-- Start Article --
Scale and Location Invariance

To specify a metric of measurement, we need to set the location and scale of the latent variables in the model. For \({\boldsymbol{\theta}}\) the location and scale were determined by specifying the means to zero and the variances to 1.

Rotation Invariance

Parameters are said to be invariant under rotation when we can find an orthogonal rotation matrix \(\textbf{T}\), where \(\textbf{T}^{\intercal}\textbf{T}={\boldsymbol{\Phi}}=\mathbf{I}\), such that when we rotate \({\boldsymbol{\Lambda}}\) and \({\boldsymbol{\theta}}\), we obtain two rotated matrices \({\boldsymbol{\Lambda}}^{\ast}={\boldsymbol{\Lambda}}\textbf{T}^{\intercal}\) and \({\boldsymbol{\theta}}^{\ast}=\textbf{T}{\boldsymbol{\theta}}\) whose product gives us back the original matrices

\[ \begin{align*} {\boldsymbol{\Lambda}}^{\ast}{\boldsymbol{\theta}}^{\ast}={\boldsymbol{\Lambda}}\textbf{T}^{\intercal}\textbf{T}{\boldsymbol{\theta}}={\boldsymbol{\Lambda}}{\boldsymbol{\theta}}\end{align*} \]

In factor analysis, there are two approaches to deal with rotational invariance. In Exploratory Factor Analysis (Thurstone, 1947), we set \({\boldsymbol{\Phi}}=\textbf{I}\) to make \({\boldsymbol{\Lambda}}{\boldsymbol{\Lambda}}^{\intercal}\) identifiable and chose \({\boldsymbol{\Lambda}}\) such that it meets certain criteria for interpretability. For example, one criterion, the VARIMAX criterion (Kaiser, 1958), finds a simple interpretable solution by rotating the factors so that each factor has a large number of loadings with values near zero and small number of loadings with large values. Note that, the resulting rotated matrix is not unique. For a \(D\)-dimensional model, there are still \(2^D \times D!\) matrices in its equivalence class. We should add that, that label switching (i.e., column permutations) and sign reversals are not considered a problem in the frequentist framework because inference can be restricted to one likelihood mode with the proper choice of initial values. Moreover, after applying a rotation criterion, the common practice is that the researcher usually flips the signs and orders the \(D\) columns of the orthogonally rotated loading matrix to obtain the most interpretable solution among the \(2^D \times D!\) possible matrices that satisfy the rotation criterion used.
-- End Article --
-- Start Data excerpt --
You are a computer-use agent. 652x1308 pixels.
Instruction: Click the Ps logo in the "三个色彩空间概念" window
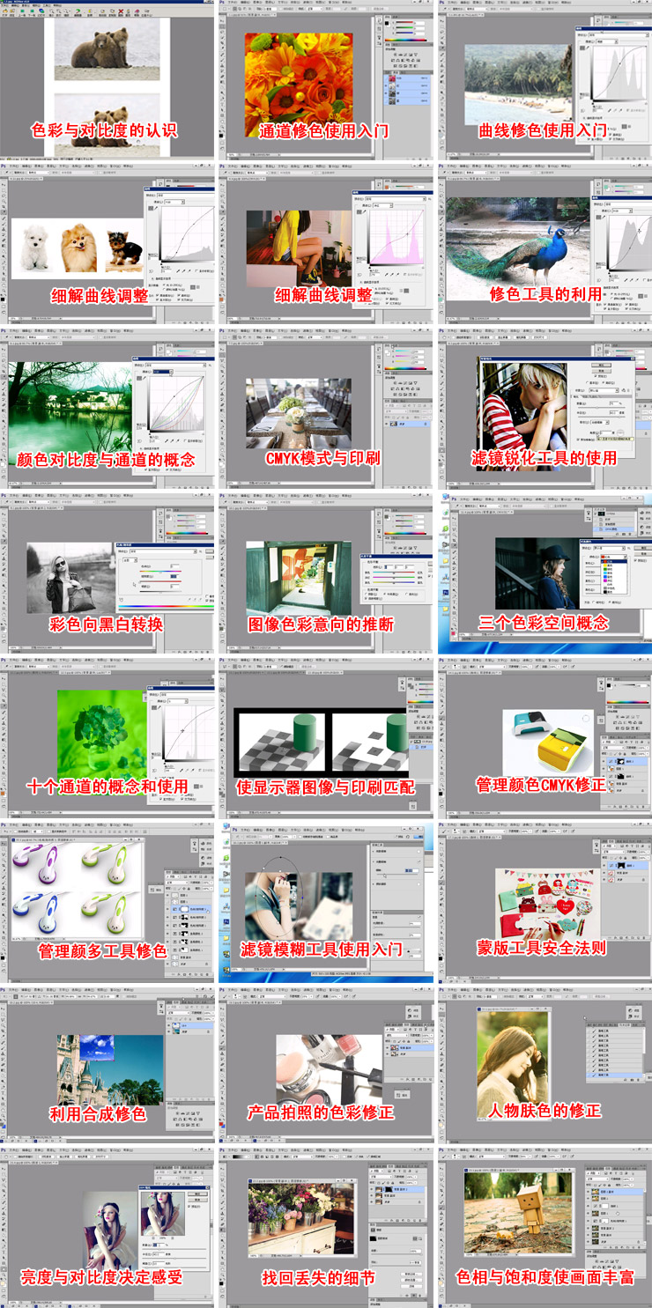(x=455, y=499)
-- End Data excerpt --
_Things to do_:
**1.** Based on the factor analysis passage, decide whether each statement below is accurate. Answer yes or no, quoting the deciding words of the passage.
(a) The location and scale of the latent variables were fixed by setting their means to zero and their variances to 1.
(b) Applying the VARIMAX criterion yields a unique rotated matrix.
(c) Label switching and sign reversals are regarded as a problem in the frequentist framework.
**2.** Answer these questions using the factor analysis passage, and mark your answers (a) to (c):
(a) What mean value is specified to set the location of the latent variables?
(b) Which author and year are cited for the VARIMAX criterion?
(c) How many matrices remain in the equivalence class of a D-dimensional model?

_Answers_:
**1.**
(a) Yes: "specifying the means to zero and the variances to 1"
(b) No: "Note that, the resulting rotated matrix is not unique."
(c) No: "are not considered a problem in the frequentist framework"

**2.**
(a) Zero
(b) Kaiser, 1958
(c) 2^D × D!